Reproduce the Criminal Law Reform Project description verbatim, in full.

## Text extract
* start *

The Criminal Law Reform Project advocates for the constitutional and civil rights of those impacted by criminal legal systems. We use litigation and advocacy to confront systemic government conduct that fuels the carceral state and police abuse, and oppresses people based on race, class, and other characteristics. CLRP does this work because everyone suspected, accused, or convicted of a crime deserves dignity, fairness, and an opportunity to thrive. Ultimately, we seek to shift power to under resourced communities and to elevate approaches to justice and safety that advance fundamental rights for all.

* end *

## Dataset entries

* start *

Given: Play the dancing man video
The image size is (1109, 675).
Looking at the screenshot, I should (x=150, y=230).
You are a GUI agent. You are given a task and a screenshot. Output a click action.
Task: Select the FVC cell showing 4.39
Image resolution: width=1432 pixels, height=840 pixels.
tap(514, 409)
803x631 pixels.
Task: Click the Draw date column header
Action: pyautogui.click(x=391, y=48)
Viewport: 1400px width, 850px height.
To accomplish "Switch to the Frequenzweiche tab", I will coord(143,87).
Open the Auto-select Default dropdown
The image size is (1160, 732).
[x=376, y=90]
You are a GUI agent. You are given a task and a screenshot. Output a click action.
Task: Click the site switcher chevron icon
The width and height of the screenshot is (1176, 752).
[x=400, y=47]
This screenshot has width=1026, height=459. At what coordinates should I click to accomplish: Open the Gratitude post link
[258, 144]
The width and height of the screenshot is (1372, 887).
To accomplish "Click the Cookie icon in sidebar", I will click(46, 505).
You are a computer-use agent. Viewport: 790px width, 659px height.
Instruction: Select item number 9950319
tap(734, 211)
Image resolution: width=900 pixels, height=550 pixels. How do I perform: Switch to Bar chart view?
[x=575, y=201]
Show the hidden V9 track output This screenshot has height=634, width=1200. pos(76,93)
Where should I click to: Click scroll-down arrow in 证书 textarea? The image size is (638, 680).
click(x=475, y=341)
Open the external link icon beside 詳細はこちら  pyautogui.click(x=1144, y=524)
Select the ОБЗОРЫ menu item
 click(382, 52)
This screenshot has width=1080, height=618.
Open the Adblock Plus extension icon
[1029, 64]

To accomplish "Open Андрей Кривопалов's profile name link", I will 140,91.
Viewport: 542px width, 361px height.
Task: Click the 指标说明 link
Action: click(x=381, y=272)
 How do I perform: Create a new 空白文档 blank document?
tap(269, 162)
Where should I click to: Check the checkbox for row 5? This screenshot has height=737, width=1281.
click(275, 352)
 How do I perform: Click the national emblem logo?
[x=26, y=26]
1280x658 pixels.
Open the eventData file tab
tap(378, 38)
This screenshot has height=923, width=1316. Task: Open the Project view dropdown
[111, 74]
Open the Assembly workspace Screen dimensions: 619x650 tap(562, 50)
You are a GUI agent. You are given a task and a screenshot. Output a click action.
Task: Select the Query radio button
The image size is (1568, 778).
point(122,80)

* end *

## Reply to the exercise
The Criminal Law Reform Project advocates for the constitutional and civil rights of those impacted by criminal legal systems. We use litigation and advocacy to confront systemic government conduct that fuels the carceral state and police abuse, and oppresses people based on race, class, and other characteristics. CLRP does this work because everyone suspected, accused, or convicted of a crime deserves dignity, fairness, and an opportunity to thrive. Ultimately, we seek to shift power to under resourced communities and to elevate approaches to justice and safety that advance fundamental rights for all.